I am attempting to setup a development environment on my new dev machine at home. I have just installed Ubuntu and now I am attempting to clone a remote repo from our web-server and install its dependencies so I can begin work.

So far I have manually installed virtualenv and virtualenvwrapper from pypi and edited my bash.rc appropriately to source my virtualenvs when i start my terminal. I then cloned my repo to ~/projects/project-name/websitename.com. Then I used virtualenvwrapper to mkvirtualenv env-name from ~/projects/project-name/websitename.com. This reflects exactly the file-structure/setup of the web-server I am cloning from. So far so good.

I logged into the dev server and activate the virtualenv there and use pip freeze -l > req.txt to render a dependencies list and scp to my local machine. I activate the virtualenv on my local machine, navigate to the ~/projects/project-name/websitename.com and execute pip install -r path-to-req.txt and it runs through all of the dependencies as if nothing is wrong. However, when i attempt to manage.py syncdb i get an error about not finding core django packages.
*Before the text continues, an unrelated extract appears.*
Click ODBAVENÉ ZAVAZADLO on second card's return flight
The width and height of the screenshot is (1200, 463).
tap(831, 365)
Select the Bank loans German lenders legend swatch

What the hell? So i figure somehow Django failed to install, i run pip install Django==1.5.1 and it completes successfully. I got to setup my site again and get another error about no module named django_extensions. Okay, what the hell with it, i just installed all of these packages with pip?!
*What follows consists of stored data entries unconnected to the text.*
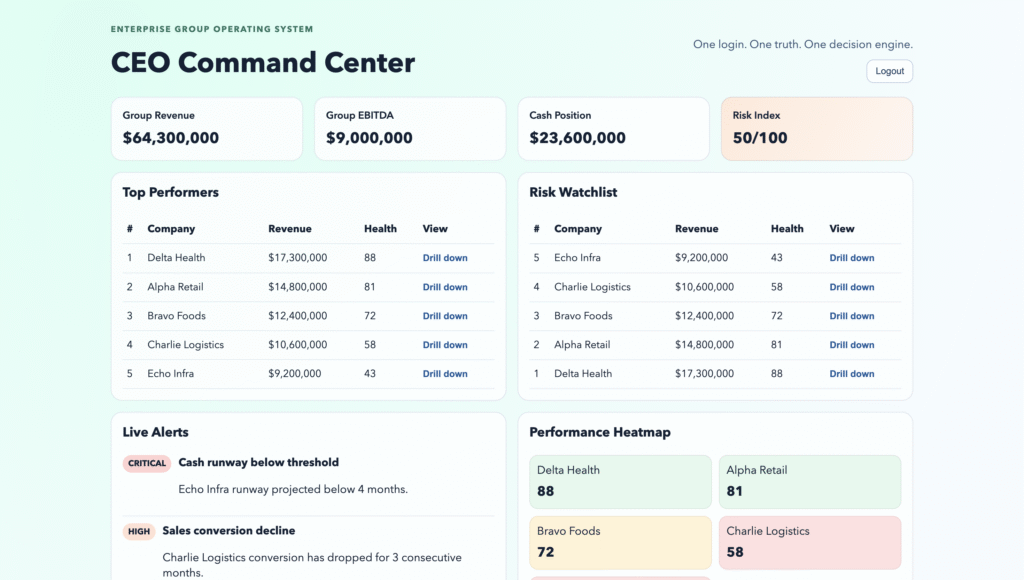Select the Alpha Retail heatmap tile
Image resolution: width=1024 pixels, height=580 pixels.
[x=809, y=482]
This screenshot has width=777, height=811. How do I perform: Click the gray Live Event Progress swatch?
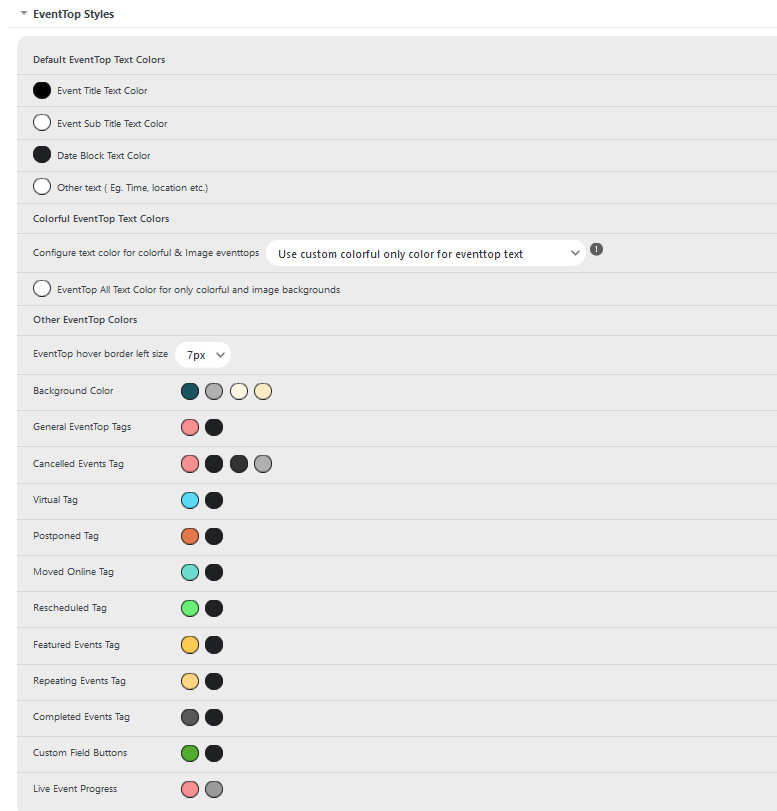(x=214, y=790)
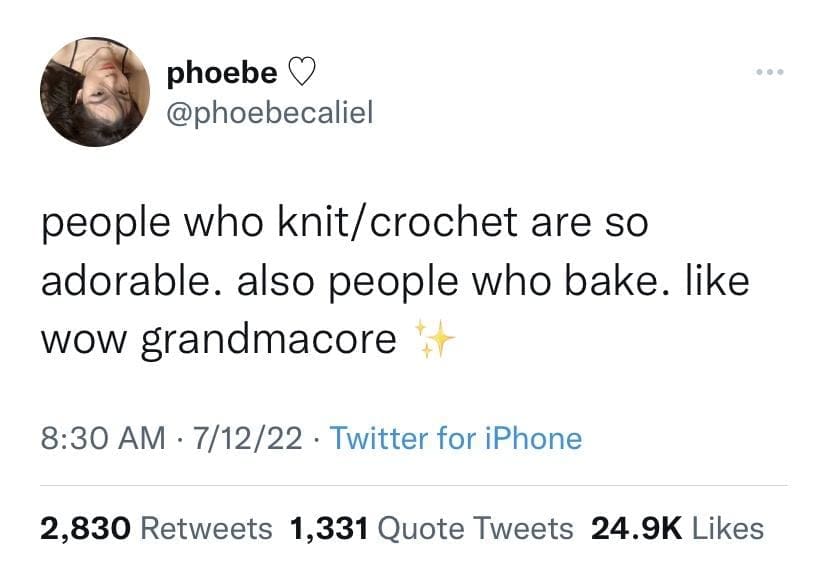Click the 2,830 retweet count number
Image resolution: width=828 pixels, height=571 pixels.
(x=85, y=528)
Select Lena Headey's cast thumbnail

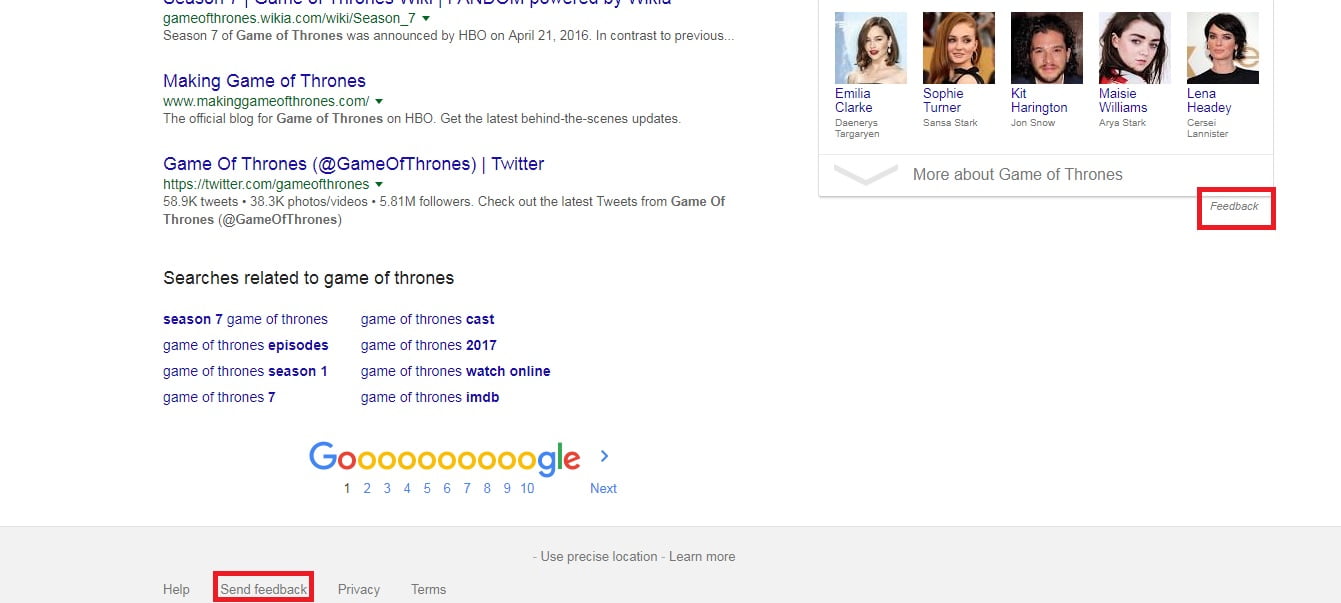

So i pip freeze -l > test.txt and cat test.txt, what does it list? Django==1.5.1, the one package I just manually installed. Why isn't pip installing my dependencies from my specified list into my virtualenv? What am I messing up here?

-EDIT-------------

Which pip gives me the path to pip in my virtualenv

I have only 1 virtualenv and it is activated

like image 201
leotemp Avatar asked Sep 03 '13 23:09

leotemp


1 Answers

My usual workflow is to

pip freeze > someFile.txt

and then install with

pip install -r someFile.txt

So I'm certain that this should work just fine. Unfortunately I can't really tell you anything besides make sure to check that

  1. You really are in the virtualenv that you think you are in. Make sure to run

    workon yourVirtualEnvName
    

    to activate it just in case that matters.

  2. Make sure to check that pip is within your virtualenv.

    which pip
    

    gives me

    /path/to/home/.virtualenvs/myVirtEnv/bin/pip
    

Sorry I can't give you a more concrete answer. I have to do this semi-regularly and I've never had a problem with it skipping dependencies. Best of luck!